Écoutez la VO de l'interview de Sarah Nawoya
Vous faites partie des trente femmes chercheuses africaines récompensées lors de la 16ᵉ édition du prix Jeunes talents l'Oréal–UNESCO Afrique subsaharienne Jeunes talents pour les femmes et la science, et vous êtes spécialisée en intelligence artificielle. Que représente l’intelligence artificielle pour vous ?
Pour moi, l’intelligence artificielle, c’est le fait de pouvoir compter sur des ordinateurs pour réaliser des tâches et apprendre des tâches qui, normalement, seraient faites par des humains. Cela nous permet d’automatiser des processus, d’améliorer l’efficacité et de réduire les coûts. C’est ainsi que je comprends l’intelligence artificielle.
Votre objectif est de lutter contre l’insécurité alimentaire, et vous avez développé un système à faible coût qui améliore la sélection des larves de mouches soldats noires, une source de protéines plus durable pour l’alimentation animale, et même humaine, n’est-ce pas ? Quel est ce système exactement ? Pouvez-vous donner plus de détails ?
Ce système vise à développer une solution d’IA à faible coût. Nous cherchons à mesurer et identifier un trait important chez la mouche soldat noire. Le trait que nous étudions est la longueur et le poids du corps, en particulier la prédiction du poids, car ce sont des éléments importants pour les éleveurs. Plus la larve est grosse, plus elle contient de protéines et de matières grasses. Le système extrait donc ces caractéristiques et automatise un processus qui, autrement, serait manuel : les éleveurs doivent sélectionner les plus grosses larves pour produire la génération suivante, afin d’obtenir un meilleur rendement. Cet outil permet d’automatiser cette sélection et d’identifier les larves les plus saines pour la reproduction.
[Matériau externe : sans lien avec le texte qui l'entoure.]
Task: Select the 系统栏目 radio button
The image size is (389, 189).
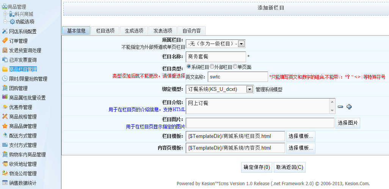Action: pyautogui.click(x=188, y=67)
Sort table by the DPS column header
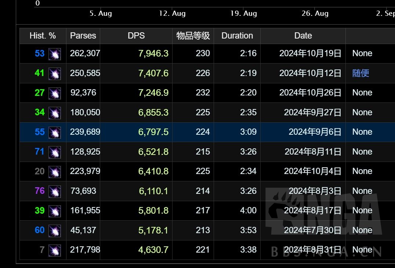 point(136,36)
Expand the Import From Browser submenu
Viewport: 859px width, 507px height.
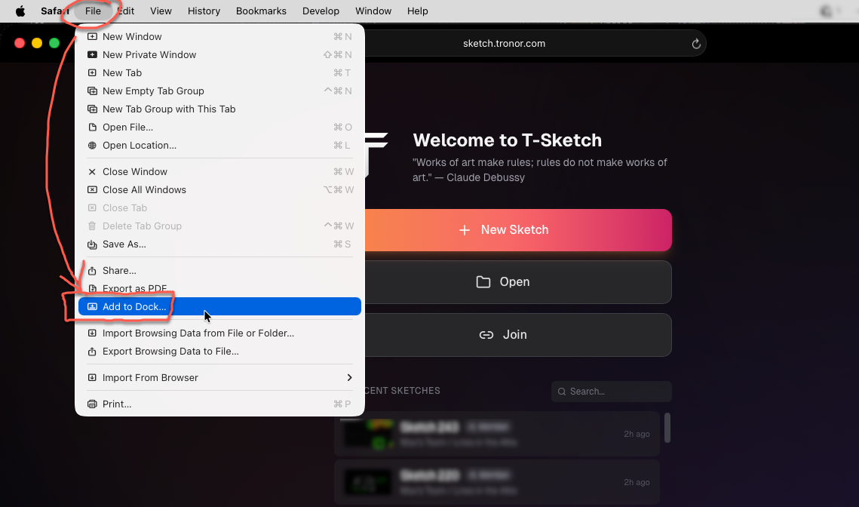[x=150, y=377]
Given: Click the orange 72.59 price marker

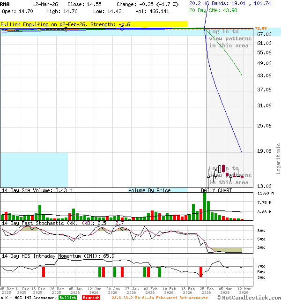Looking at the screenshot, I should tap(260, 29).
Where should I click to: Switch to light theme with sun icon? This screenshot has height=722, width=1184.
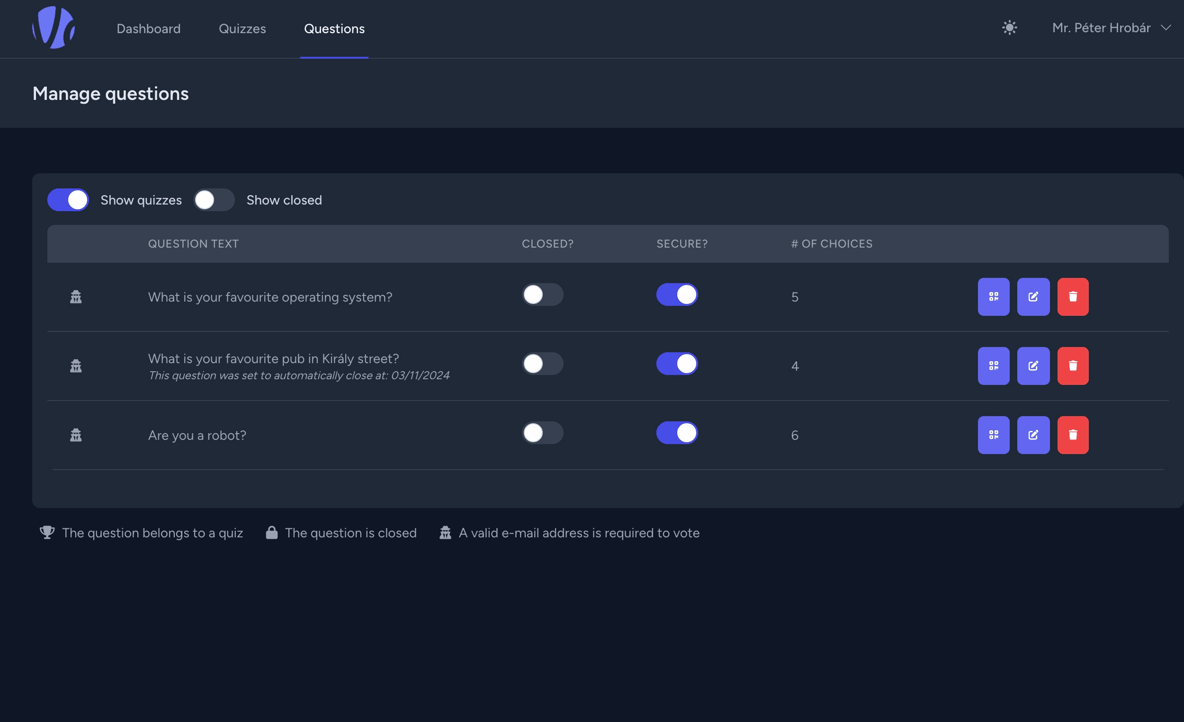coord(1009,27)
Quand on pense à l’intelligence artificielle, on pense à l’IA générative comme ChatGPT, Gemini, Perplexity, etc. Quel aspect spécifique de l’intelligence artificielle utilisez-vous dans votre projet ?
Vous avez raison, on pense souvent à l’IA générative, mais dans ce projet j’utilise la vision par ordinateur. J’utilise des images en deux dimensions, comme celles que vous prenez avec votre téléphone, mais dans ce cas avec un mini-ordinateur appelé Raspberry Pi. Ensuite, j’utilise le deep learining pour analyser les images, repérer la larve, l’identifier et mesurer ses caractéristiques. Donc j’utilise la vision par ordinateur et le deep learning.
L’insécurité alimentaire est l’un des plus grands défis du continent, surtout avec le changement climatique et les conflits. Comment votre méthode peut-elle contribuer à la combattre ?
Je développe une solution pour favoriser la production à grande échelle de mouches soldats noires. C’est plus rentable de les produire en masse, mais les outils pour le faire manquent. C’est là que ma solution intervient : ces insectes permettent ensuite de fabriquer de l’aliment pour la volaille ou les poissons. Cela crée une source de protéines durable et contribue à la sécurité alimentaire. Leur production génère également très peu d’émissions de gaz à effet de serre.
Vous avez dit que votre solution d’IA est à faible coût. C'est-à-dire?
Le faible coût vient du fait que j’utilise un mini-ordinateur, le Raspberry Pi, qui coûte moins de 100 dollars. L’ensemble du système ne dépasse pas 200 dollars. De plus, nous envisageons qu’il puisse être alimenté par des énergies renouvelables, par exemple un petit panneau solaire, ce qui permet de l’utiliser presque partout. Et les intrants nécessaires sont également peu coûteux.
Quand on parle d’IA en Afrique, on la voit comme une opportunité. Certains pays sont en avance, mais quelles difficultés subsistent pour développer l’IA sur le continent ?
Les défis sont nombreux. Je vois par exemple des biais dans les modèles existants. Nous n’avons pas nos propres jeux de données adaptés au contexte africain. Il faut donc développer ces jeux de données et réduire les biais pour que l’IA reflète mieux la réalité africaine.
Qu’est-ce qui a déjà été réalisé et montre une évolution positive de l’intelligence artificielle en Afrique ?
On voit beaucoup de recherches sur l’utilisation de l’IA dans différents domaines comme l’agriculture et la santé, qui sont essentiels pour le développement du continent. Par exemple, des solutions pour suivre et prédire la météo, identifier les maladies des cultures, ou pratiquer l’agriculture de précision. Il y a vraiment beaucoup de travaux en cours.